» **What the task asks**: Skip every picture. Print each line from the one containing "Click the first OFF field in toolbar" through the end of the records below, word for word.

Saved data entries:
══════════════════════════════

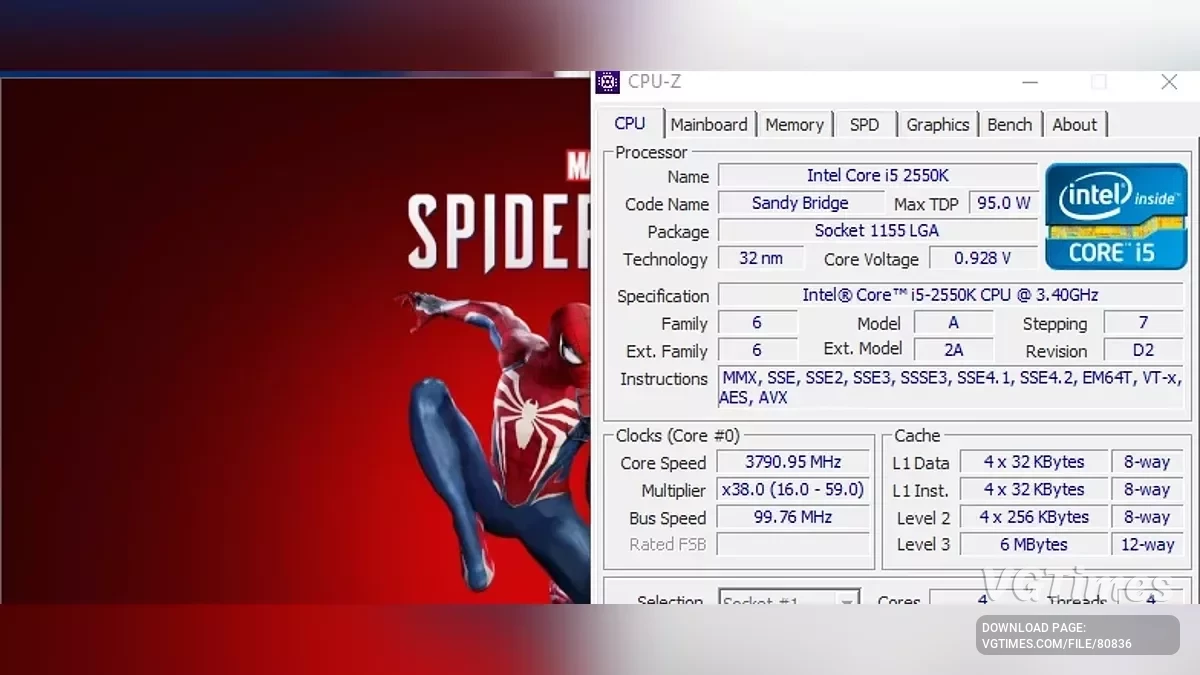
Task: Click the VGTimes download page link
Action: click(x=1080, y=631)
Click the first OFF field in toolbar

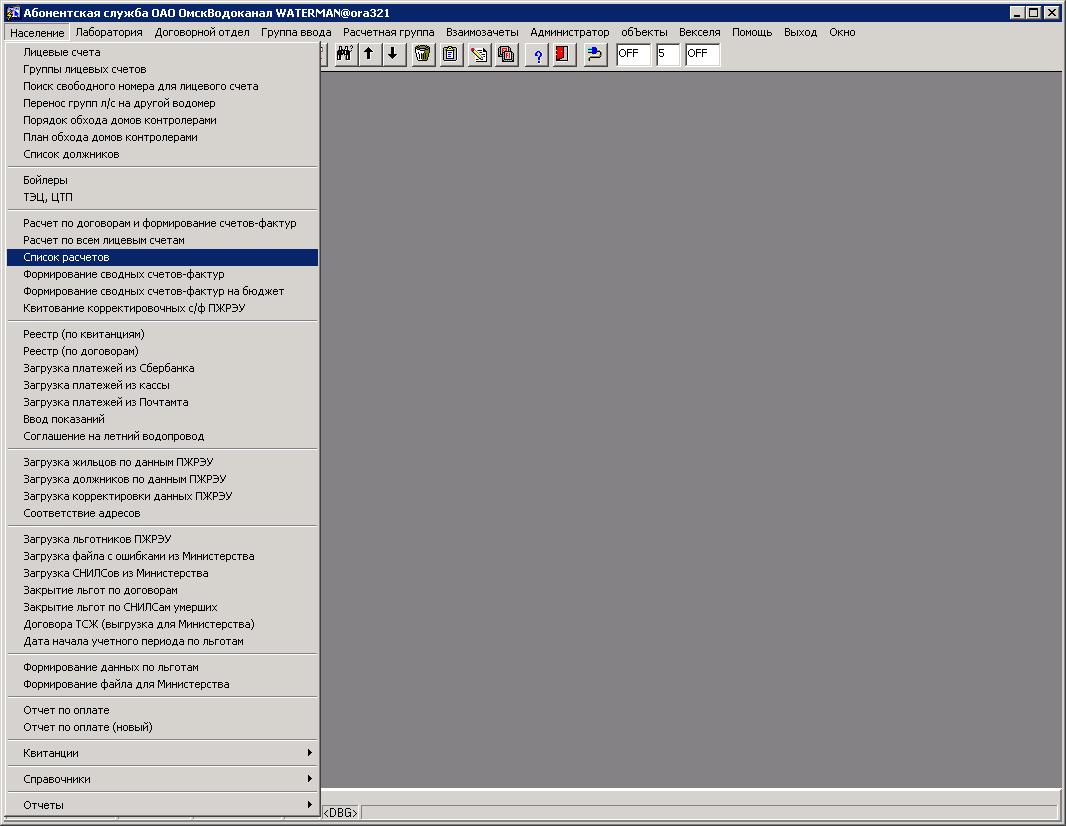633,54
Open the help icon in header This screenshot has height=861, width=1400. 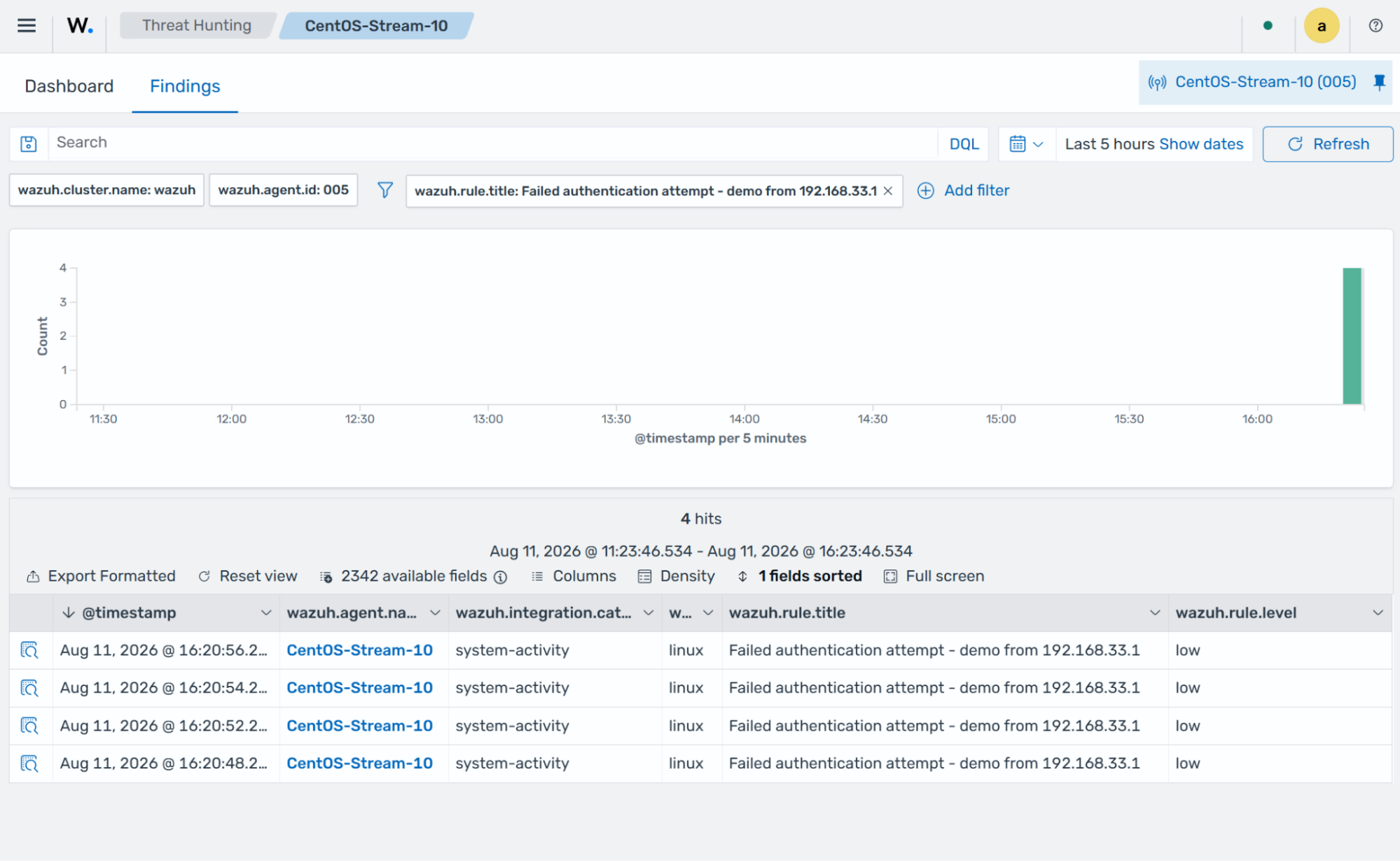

══════════════════════════════

» **Response to this task**:
Click the first OFF field in toolbar

633,54
Open the help icon in header This screenshot has height=861, width=1400. 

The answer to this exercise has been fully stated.